LONDON – New diesel and petrol cars and vans will be banned from 2040 as part of efforts to tackle air pollution, the Government is expected to announce.
A £255m fund is expected to be unveiled to help councils speed up local measures to deal with pollution from diesel vehicles, as part of £3bn in spending on air quality.
Yet critics said the 2040 ban was “too little too late”, with the Liberal Democrats calling for new diesel sales to end by 2040.
Meanwhile former Labour leader and Energy Secretary Ed Miliband said the move was a “smokescreen” hiding a lack of immediate action to reduce emissions.
The Government is set to include the 2040 ban in a court-mandated clean air strategy due to be published on Wednesday, just days before the deadline set by the High Court.
The expected move to ban petrol and diesel vans and cars follows similar plans announced in France this month and amid increasing signs that the shift to electric vehicles is accelerating.

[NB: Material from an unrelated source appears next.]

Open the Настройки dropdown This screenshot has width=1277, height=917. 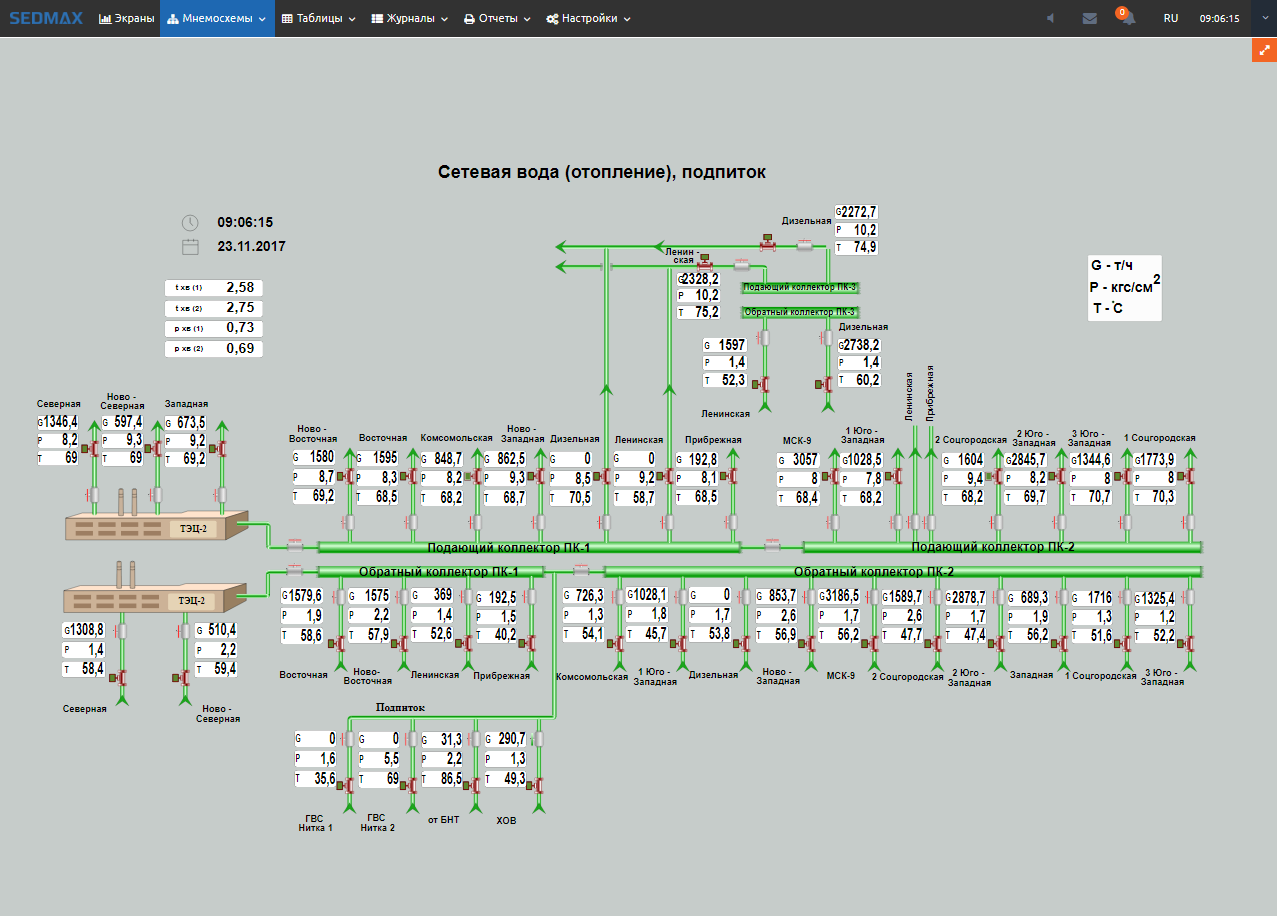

On Tuesday, BMW announced plans for an electric Mini to be assembled at its Oxford plant while earlier this month Volvo unveiled its moves towards cleaner cars.
The Government was ordered to produce new plans to tackle illegal levels of harmful pollutant nitrogen dioxide after the courts agreed with environmental campaigners that a previous set of plans were insufficient to meet EU pollution limits.
Despite government efforts to delay publication of the plans until after the general election, ministers were forced to set out the draft plans in May, with the final measures due by July 31.
It is thought ministers will also consult on a diesel scrappage scheme to take the dirtiest vehicles off the road.
Green Party co-leader Caroline Lucas said the scrappage scheme was needed immediately to reduce emissions.
Campaigners have demanded the final plans should include government-funded and mandated clean air zones, with charges for the most polluting vehicles to enter areas with high air pollution, as well as a diesel scrappage scheme.
Their calls for charging zones were backed up by an assessment published alongside the draft plans which suggested they were the most effective measures to tackle nitrogen dioxide, much of which comes from diesel vehicles.
But ministers have been wary of being seen to “punish” drivers of diesel cars, who they claim bought the vehicles in good faith after being encouraged to by the last Labour government on the basis they produced lower carbon emissions.
They favour local measures such as retrofitting buses and other transport to make them cleaner, changing road layouts and even altering features such as speed humps and re-programming traffic lights to make traffic flow more smoothly to reduce pollution.
The expected move to ban diesel and petrol cars and vans by 2040 comes after similar plans were announced in France this month and amid increasing signs that the shift to electric vehicles is accelerating, with BMW announcing plans for an electric Mini and Volvo unveiling its moves towards cleaner cars.
Air pollution is linked to around 40,000 premature deaths a year in the UK, and transport also makes up a significant share of greenhouse gas emissions.
A Government spokesman said: “Poor air quality is the biggest environmental risk to public health in the UK and this government is determined to take strong action in the shortest time possible.
“That is why we are providing councils with new funding to accelerate development of local plans, as part of an ambitious £3bn programme to clean up dirty air around our roads.
“Our plan to deal with dirty diesels will help councils clean up emissions hotspots – often a single road – through common sense measures which do not unfairly penalise ordinary working people.
“Diesel drivers are not to blame and, to help them switch to cleaner vehicles, the Government will consult on a targeted scrappage scheme, one of a number of measures to support motorists affected by local plans.”